Der Wissenschaftliche Dienst des Bundestages definiert die Osteopathie als “komplementär medizinische Methode, die als Erweiterung der manuellen Medizin betrachtet wird”. Die Osteopathie bedient sich teilweise ähnlicher Techniken wie die manuelle Medizin, ist mit dieser aber nicht gleichzusetzen.
Ein grundlegendes Ziel der Osteopathie ist die sogenannte Homöostase – also ein stofflich-energetisches Gleichgewicht im Körpergewebe. So wirkt diese generelle Entlastung sehr positiv auf die zirkulatorischen Systeme unseres Organismus. Diese optimierte Zirkulation der Flüssigkeiten (Blut, Lymphe, Liquor, Extrazellulärflüssigkeit, u.a.) ist die unabdingbare Grundlage jeder Homöostase im menschlichen Körper und damit der Heilung bis in die kleinste Zelle hinein.
Erst diese Wirkung erzeugt eine umfassende tiefen Regeneration des Gewebes.
Gerade chronische Schmerzen – ganz gleich wo – sind ein wichtiges Einsatzgebiet für die Osteopathie.
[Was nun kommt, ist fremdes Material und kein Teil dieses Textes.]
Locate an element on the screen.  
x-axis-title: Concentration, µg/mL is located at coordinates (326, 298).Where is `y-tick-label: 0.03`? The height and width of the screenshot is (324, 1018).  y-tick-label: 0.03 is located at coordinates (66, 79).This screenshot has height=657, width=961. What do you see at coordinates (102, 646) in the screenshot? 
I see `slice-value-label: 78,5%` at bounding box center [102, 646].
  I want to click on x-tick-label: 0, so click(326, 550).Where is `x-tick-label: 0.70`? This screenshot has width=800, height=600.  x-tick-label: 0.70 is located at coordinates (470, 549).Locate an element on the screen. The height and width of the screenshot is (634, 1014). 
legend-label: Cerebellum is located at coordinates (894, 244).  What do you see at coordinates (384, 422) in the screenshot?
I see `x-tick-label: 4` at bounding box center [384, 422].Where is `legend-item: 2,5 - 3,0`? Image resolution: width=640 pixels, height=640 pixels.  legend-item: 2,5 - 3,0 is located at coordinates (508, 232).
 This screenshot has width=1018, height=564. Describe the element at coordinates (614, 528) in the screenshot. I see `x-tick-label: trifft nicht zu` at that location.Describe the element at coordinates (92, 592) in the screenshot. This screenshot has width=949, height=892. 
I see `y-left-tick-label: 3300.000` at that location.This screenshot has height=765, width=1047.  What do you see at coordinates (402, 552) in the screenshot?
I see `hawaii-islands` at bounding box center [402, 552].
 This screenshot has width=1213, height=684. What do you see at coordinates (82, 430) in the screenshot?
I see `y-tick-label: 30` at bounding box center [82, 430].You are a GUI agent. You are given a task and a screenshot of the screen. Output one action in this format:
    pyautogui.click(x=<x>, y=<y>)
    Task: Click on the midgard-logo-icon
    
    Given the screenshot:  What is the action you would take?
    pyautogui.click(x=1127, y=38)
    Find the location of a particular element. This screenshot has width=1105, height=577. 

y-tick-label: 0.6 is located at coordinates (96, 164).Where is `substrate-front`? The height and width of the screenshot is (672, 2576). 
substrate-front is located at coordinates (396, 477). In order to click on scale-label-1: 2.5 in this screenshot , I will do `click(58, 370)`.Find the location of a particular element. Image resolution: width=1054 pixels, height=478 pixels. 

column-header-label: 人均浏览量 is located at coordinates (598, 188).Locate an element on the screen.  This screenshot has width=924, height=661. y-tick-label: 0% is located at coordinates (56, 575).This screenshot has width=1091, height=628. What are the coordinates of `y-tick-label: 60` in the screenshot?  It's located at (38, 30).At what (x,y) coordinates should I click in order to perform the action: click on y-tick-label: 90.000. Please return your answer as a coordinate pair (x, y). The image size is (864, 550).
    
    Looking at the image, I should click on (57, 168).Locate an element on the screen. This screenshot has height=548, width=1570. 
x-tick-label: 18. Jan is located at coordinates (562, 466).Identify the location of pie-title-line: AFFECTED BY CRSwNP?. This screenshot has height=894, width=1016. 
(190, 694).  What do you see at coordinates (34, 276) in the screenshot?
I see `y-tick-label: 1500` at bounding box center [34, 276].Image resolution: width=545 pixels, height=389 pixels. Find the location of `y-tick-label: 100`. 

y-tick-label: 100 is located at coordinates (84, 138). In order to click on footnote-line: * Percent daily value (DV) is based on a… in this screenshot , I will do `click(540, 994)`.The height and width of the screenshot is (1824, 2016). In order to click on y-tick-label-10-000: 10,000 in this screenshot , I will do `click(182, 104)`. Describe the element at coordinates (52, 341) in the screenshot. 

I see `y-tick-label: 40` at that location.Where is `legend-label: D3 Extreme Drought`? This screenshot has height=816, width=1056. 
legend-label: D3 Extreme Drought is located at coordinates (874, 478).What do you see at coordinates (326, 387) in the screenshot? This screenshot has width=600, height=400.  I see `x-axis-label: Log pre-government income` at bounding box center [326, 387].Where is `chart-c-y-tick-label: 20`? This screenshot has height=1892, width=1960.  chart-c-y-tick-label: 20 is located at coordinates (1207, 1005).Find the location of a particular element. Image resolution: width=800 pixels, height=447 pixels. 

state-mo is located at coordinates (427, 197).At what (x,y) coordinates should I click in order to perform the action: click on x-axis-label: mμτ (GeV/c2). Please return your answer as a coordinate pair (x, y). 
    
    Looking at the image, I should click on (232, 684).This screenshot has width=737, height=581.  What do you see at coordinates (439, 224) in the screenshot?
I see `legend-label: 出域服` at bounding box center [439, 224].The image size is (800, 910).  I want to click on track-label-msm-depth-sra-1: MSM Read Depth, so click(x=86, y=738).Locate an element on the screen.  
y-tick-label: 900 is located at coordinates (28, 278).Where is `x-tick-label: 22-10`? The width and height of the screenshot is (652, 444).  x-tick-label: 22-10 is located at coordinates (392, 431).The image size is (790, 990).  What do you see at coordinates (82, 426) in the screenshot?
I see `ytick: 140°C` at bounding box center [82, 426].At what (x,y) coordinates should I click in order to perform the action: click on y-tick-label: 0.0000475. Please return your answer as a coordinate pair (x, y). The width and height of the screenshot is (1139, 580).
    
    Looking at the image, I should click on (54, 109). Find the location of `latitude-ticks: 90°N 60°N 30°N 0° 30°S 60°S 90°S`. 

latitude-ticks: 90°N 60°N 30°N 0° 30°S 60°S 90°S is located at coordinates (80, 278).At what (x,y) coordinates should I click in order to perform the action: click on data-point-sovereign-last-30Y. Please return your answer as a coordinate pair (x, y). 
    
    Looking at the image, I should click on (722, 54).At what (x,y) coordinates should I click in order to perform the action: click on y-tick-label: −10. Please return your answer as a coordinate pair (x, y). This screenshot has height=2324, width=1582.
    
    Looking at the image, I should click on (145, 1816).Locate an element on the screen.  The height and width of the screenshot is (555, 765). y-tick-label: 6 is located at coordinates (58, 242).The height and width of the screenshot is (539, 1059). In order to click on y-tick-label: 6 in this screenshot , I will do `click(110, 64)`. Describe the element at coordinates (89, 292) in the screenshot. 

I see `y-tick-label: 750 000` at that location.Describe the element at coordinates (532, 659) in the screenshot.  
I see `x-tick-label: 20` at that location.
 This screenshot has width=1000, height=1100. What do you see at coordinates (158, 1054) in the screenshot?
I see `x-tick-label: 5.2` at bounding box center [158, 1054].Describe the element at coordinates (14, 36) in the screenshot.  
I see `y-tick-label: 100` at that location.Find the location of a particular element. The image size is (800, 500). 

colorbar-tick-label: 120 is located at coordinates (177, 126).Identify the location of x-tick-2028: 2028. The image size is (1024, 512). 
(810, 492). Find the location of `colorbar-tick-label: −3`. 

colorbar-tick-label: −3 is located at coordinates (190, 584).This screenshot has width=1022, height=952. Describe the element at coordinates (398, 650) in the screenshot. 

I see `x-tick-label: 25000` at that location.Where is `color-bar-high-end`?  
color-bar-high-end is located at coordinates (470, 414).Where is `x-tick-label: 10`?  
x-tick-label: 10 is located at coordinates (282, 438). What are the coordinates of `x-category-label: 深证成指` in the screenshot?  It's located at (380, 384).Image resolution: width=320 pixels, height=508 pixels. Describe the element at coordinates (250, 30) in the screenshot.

Heute kennt die Osteopathie neben der parietalen noch zwei weitere große Teilbereiche:
* die viszerale Osteopathie, deren Fokus auf den inneren Organen und dem umgebenden Gewebe liegt
* und die kraniosakrale Osteopathie, die sich mit dem Gehirn, dem Rückenmark und den Hirnhäuten beschäftigt und von der unbelegten Annahme bestimmter körpereigener Rhythmen ausgeht.
Die Osteopathie stellt eine sanfte Behandlungsmöglichkeit für sehr viele Beschwerden dar und ist aufgrund ihrer einfühlsamen und schmerzfreien Art sogar für Säuglinge geeignet.
Zusammenfassend lässt sich festhalten, dass die Osteopathie den Körper zur Selbstheilung anregt und den Patienten dadurch zu einem besseren Wohlbefinden verhilft.